Tali (talih/kader) der Meriç usta, kadın gibidir zora ve cesarete baş eğer. Ama öyle bir kader daha var ki…
Yıllar önce NTV’de Oğuz Haksever’in sunduğu bir programda genlerin eğitimi mevzuna şöyle bir örnekle değinilmişti: Amerika’da bir avukat hanım iki küçük çocuk sahibidir. Yetimhaneden de bir çocuk alır ve bu çocuğu kendi çocuklarıyla birlikte büyütmek ister. Çocuklar birlikte büyüyeceği için de tabiatıyla maliyet düşecektir. Burada antrparantez hangimiz böyle bir şey düşünür ve yaparız diye sormak isterim. Biz galiba millet olarak bu konularda sınıfta kalırız.
Gel zaman git zaman çocuklar büyür. Yetimhaneden alınan çocuk bir cinayet işler ve kaçar bir eve sığınır. Evde yaşlı çift televizyon izlemektedir. O esnada televizyonda kendi görüntüleri geçmektedir, cinayet işlemiştir ve görüldüğü yerde ihbar edilmelidir. Bu durumun farkına varır yaşlı çift. İşlediği cinayet dolayısıyla kaçan genç de durumun farkındadır ve bu yaşlı çifti de öldürür. Genç yakalanır ve idame mahkum edilir.
Alınan ifadesinde bu mezkur şahıs ilk cinayetinden önce ortada bir sebep yokken bir anda gözlerinin karardığını ve o esnada cinayeti işlediğini söyler.Mahkemede caniyi, onu evlatlık olarak alan avukat hanım savunur.

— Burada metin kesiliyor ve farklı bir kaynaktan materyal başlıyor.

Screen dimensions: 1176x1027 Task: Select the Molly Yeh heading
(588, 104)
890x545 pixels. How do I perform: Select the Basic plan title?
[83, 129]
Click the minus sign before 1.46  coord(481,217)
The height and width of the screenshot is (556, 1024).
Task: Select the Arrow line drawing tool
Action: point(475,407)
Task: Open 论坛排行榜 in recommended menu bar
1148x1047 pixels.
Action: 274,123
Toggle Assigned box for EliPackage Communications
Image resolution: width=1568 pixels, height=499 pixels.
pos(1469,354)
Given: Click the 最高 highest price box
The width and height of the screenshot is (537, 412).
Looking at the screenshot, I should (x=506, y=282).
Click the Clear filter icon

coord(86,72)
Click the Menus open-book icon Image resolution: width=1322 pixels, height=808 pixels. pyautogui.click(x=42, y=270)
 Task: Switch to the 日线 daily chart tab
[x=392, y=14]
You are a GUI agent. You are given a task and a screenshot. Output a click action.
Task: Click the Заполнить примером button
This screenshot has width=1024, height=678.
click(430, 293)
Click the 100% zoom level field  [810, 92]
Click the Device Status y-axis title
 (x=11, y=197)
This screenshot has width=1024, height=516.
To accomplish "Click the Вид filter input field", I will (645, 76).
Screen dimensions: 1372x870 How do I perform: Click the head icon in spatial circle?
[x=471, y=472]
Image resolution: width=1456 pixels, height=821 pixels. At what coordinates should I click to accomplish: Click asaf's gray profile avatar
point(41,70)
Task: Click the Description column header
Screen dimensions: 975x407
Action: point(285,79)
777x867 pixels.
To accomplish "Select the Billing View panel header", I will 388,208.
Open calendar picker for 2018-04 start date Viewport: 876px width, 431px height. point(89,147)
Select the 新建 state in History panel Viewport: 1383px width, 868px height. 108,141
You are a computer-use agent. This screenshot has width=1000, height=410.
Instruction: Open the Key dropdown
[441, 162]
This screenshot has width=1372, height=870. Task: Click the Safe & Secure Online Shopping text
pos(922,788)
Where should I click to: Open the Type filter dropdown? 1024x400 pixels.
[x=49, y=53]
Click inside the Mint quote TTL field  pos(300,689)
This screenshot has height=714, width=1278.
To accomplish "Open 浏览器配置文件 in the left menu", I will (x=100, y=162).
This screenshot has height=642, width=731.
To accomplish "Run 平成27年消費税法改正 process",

Savunmasında, mahkumun kendi çocuklarıyla aynı şartlarda büyümesinden ötürü bu duruma inanamadığını belirtir ve her iki ailenin de soyağacının çıkartılarak bu soyağacında suç işeyenlerin tespit edilmesini ister. Mahkeme bu isteği kabul eder, araştırma yapılır. Görülür ki yetimhaneden alınan gencin ceddi özellikle anne babası her türlü melanetle malul. Avukat hanımın çocuklarının soyağacında ise nerdeyse yok denecek kadar az sıkıntılı insan vardır.
Mahkeme bu savunmadan sonra idam kararını bozar ve yanılmıyorsam cezayı müebbede çevirir.